What is being asked —
Return the data below in full, exactly as it stands.

Exercise input —

________________________

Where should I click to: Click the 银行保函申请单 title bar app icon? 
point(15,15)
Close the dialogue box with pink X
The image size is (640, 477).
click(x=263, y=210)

________________________

Result for this exercise —
Where should I click to: Click the 银行保函申请单 title bar app icon? 
point(15,15)
Close the dialogue box with pink X
The image size is (640, 477).
click(x=263, y=210)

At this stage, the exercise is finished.